The current charges against him suggest that the changes in Burma are fleeting, and this development warrants continued international support for the democracy movement there.
Ashin Gambira was a key organizer in the 2007 Saffron Revolution in Burma, in which thousands of Buddhist monks led protests against the military government. The old military regime arrested him for treason and sentenced him to prison for 68 years. He spent five years in prison, during which time he led hunger strikes and was reportedly tortured. Ashin Gambira was released in the January 13, 2012 prisoner amnesty.
The January prisoner release was seen by the international community as a huge step forward for reforms in Burma; however, the released prisoners are not entirely free. The bogus laws used to detain political prisoners remain on the books, and prisoners’ sentences were merely suspended and not commuted: if re-arrested they could still be forced to serve the remainders of their sentences.
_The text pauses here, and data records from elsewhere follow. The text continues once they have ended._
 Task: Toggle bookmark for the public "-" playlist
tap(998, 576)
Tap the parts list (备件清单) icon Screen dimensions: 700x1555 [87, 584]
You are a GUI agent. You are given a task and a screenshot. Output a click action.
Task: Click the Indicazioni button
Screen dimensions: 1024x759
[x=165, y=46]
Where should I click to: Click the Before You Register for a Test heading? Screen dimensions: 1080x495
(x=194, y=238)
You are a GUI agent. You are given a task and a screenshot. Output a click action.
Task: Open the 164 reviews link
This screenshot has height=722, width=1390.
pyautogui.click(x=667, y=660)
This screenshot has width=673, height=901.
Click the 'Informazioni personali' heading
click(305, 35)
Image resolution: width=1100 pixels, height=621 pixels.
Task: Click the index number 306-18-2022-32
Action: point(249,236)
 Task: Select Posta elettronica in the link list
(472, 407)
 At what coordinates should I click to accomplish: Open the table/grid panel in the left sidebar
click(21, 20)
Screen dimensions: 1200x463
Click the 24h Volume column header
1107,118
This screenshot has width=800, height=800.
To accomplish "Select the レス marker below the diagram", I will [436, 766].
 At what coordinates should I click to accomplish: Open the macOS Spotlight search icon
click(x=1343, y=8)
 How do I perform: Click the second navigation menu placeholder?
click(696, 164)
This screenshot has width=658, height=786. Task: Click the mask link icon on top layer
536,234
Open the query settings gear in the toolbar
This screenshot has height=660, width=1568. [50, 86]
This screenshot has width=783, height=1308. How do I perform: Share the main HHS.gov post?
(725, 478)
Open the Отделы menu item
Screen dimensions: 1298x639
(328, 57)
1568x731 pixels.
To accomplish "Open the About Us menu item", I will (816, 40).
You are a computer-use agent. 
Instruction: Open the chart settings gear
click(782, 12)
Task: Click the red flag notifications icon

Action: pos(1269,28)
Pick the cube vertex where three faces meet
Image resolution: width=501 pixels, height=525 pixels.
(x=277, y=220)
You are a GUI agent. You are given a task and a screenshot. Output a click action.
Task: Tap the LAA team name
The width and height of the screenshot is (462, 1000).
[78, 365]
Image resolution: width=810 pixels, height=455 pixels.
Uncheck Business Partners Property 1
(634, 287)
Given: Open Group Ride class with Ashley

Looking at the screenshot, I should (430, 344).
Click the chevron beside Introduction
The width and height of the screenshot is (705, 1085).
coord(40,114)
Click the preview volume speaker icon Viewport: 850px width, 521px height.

Since his release, Ashin Gambira has been an outspoken critic of the new government. He has called for the government to apologize for abusing monks during the Saffron Revolution, and has said that reform in Burma is “fake” and that the government continues to violate human rights.
Ashin Gambira visited three of the 60 monasteries that had been raided and shut down by the government during the Saffron Revolution, and has been living in Maggin Monastery, where he previously ran an AIDS hospice.
In the middle of the night on February 10, in a move that echoed the tactics of the old military regime, plainclothes police abducted Ashin Gambira from Maggin Monastery. He was detained and interrogated for several hours and then released. Yesterday state media announced the charges against him.
The arrest of an outspoken dissident is reminiscent of the ways of the old military regime, and it is certainly a sign that change in Burma is neither as permanent nor as pervasive as the government has been leading the international community to believe. Ashin Gambira’s arrest is also a warning from the government to other dissidents.
The charges against Ashin Gambira are a reminder that the international community must continue to closely monitor the situation in Burma, and that the struggle for democracy in Burma is not nearly over. Progress should be rewarded, but setbacks like this should be reprimanded.
PHR calls for the government of Burma to drop the charges against Ashin Gambira, and to respect the freedom of speech of dissidents and all Burmese people.
PHR also calls on the international community to maintain pressure on the Burmese government, and to continue to push for lasting and genuine reforms.